7.9 years ago by
First, I believe SMART and PFAM use different versions of HMMER to search. Pfam has switched to HMMER3, but SMART is still using HMMER2. This alone can account for some inconsistencies. The HMMER2 ls/fs options are not implemented in HMMER3 in the same way. From my head Pfam previously used HMMER2 with ls (globally align the domainmodel, but HMMER3 does not implement ls as of yet and locally aligns the domain model). SMART of course have their own models, compared to Pfam, so depending on how they defined the domain you will find differences as well. SMART focusses more on signalling related domains while Pfam also contains models for protein families, not just domains. Also SMART maintains a separate list of cut-off values for specific domains when they occur in repetition, these are filtered by scripts after running HMMSEARCH.

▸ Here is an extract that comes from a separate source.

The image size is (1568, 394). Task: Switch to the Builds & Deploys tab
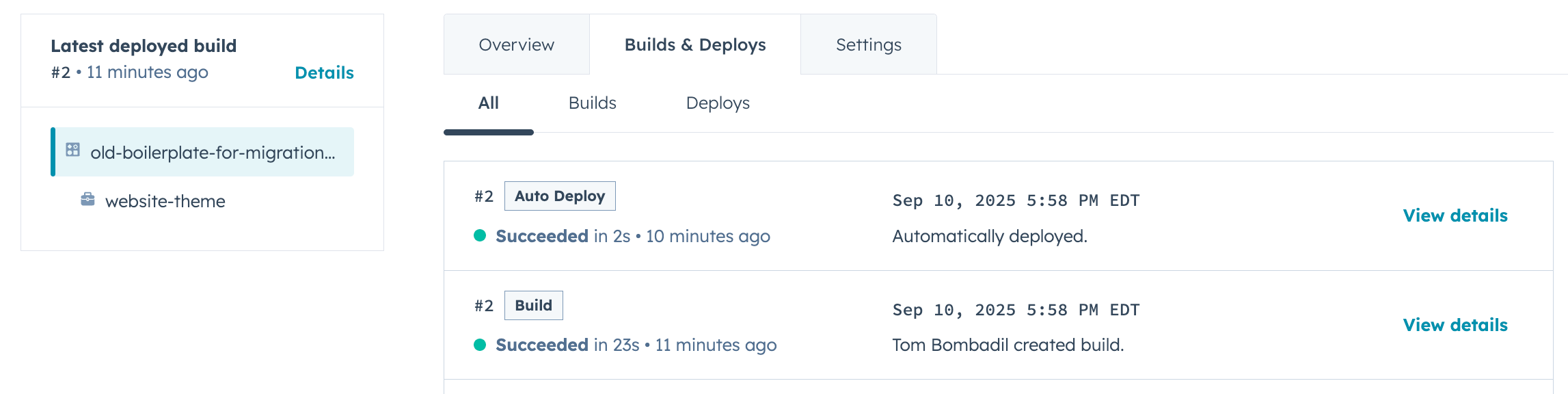coord(694,45)
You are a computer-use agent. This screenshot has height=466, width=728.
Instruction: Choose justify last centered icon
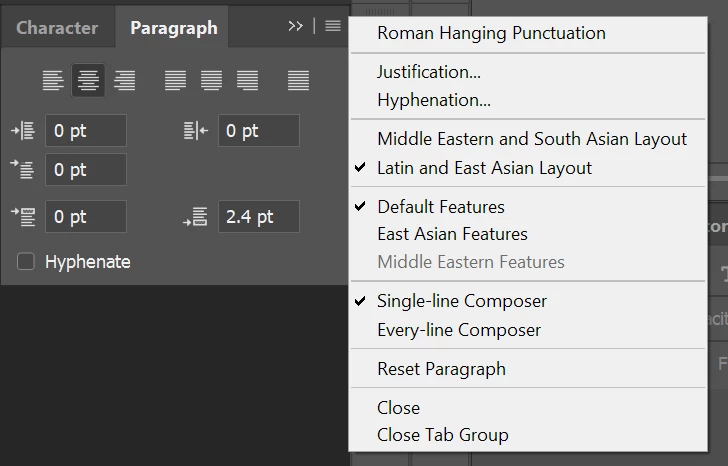pyautogui.click(x=211, y=80)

So usage of uniprot, SMART, Pfam or all of the above depends really on what your ultimate goal is. If you have a large dataset I suggest you use HMMER3+Pfam for the sake of not having to wait eons, also HMMER3 is more sensitive. You can build the SMART models into HMMER3 yourself, but expect different results compared to the SMART database.
Food for thought: domain boundaries are very ill defined. So having domain hits that are off by 1 or 2 residues may not be such a problem... If somebody can comment on this please do!